Saved entries
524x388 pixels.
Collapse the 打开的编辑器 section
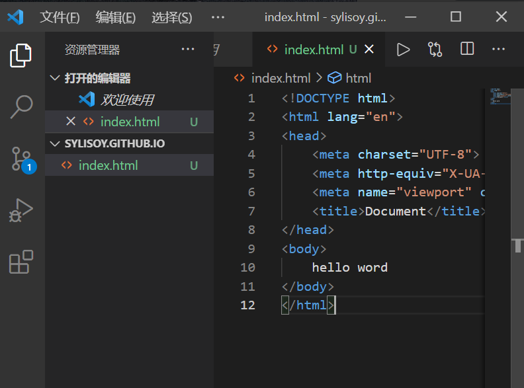[55, 78]
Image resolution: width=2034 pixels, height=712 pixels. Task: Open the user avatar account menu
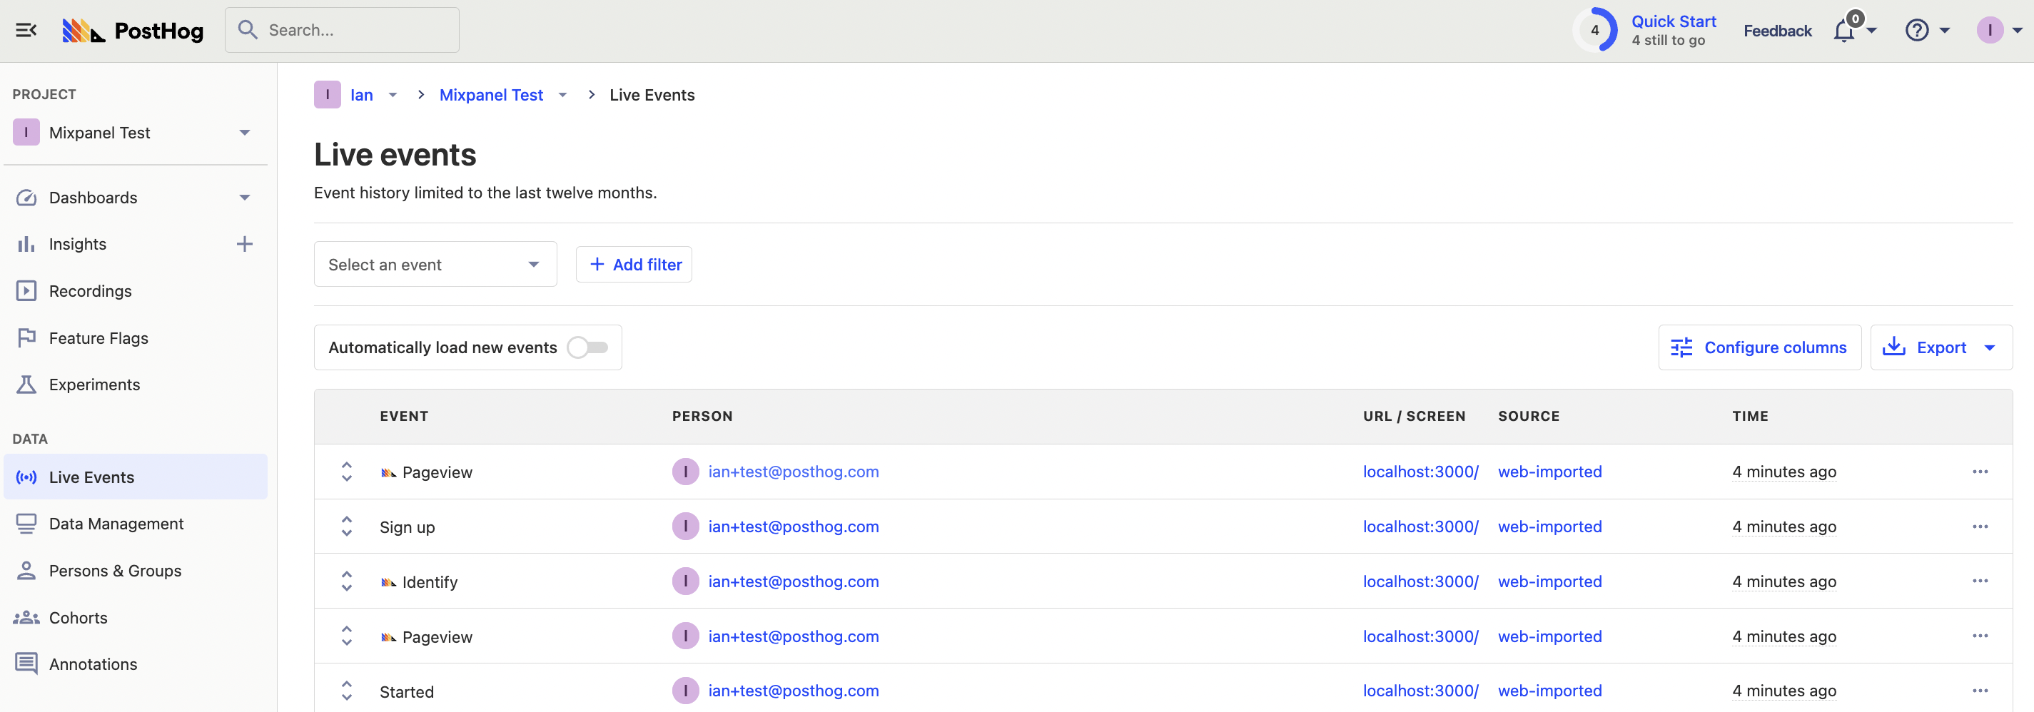tap(1990, 31)
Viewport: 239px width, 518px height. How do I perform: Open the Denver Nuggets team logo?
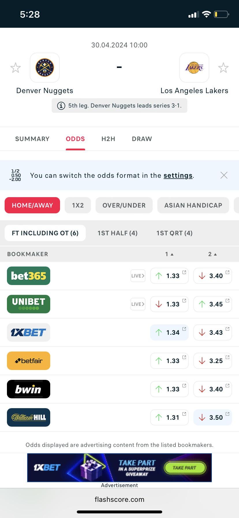45,68
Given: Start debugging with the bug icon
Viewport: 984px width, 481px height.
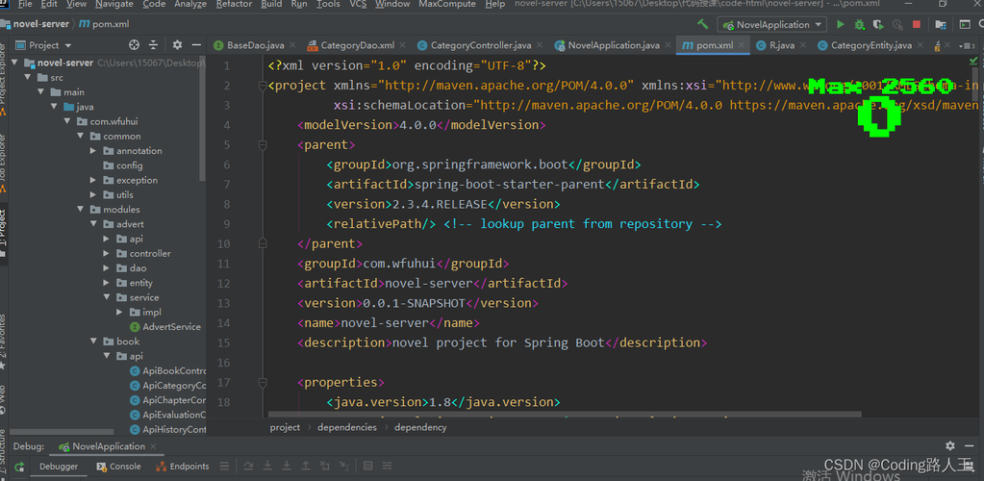Looking at the screenshot, I should point(860,24).
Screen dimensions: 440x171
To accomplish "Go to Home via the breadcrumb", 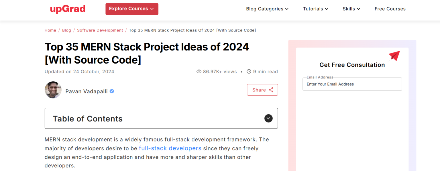I will [x=50, y=30].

▶ **Activity**:
The stretch to restate runs from the line above containing "Collapse the 打开的编辑器 section" through the line containing "Screen dimensions: 440x171". Copy it word for word, ends included, without pictures.

▶ **Expected answer**:
Collapse the 打开的编辑器 section
[55, 78]
Image resolution: width=2034 pixels, height=712 pixels. Task: Open the user avatar account menu
tap(1990, 31)
Viewport: 239px width, 518px height. How do I perform: Open the Denver Nuggets team logo?
45,68
Given: Start debugging with the bug icon
Viewport: 984px width, 481px height.
Looking at the screenshot, I should point(860,24).
Screen dimensions: 440x171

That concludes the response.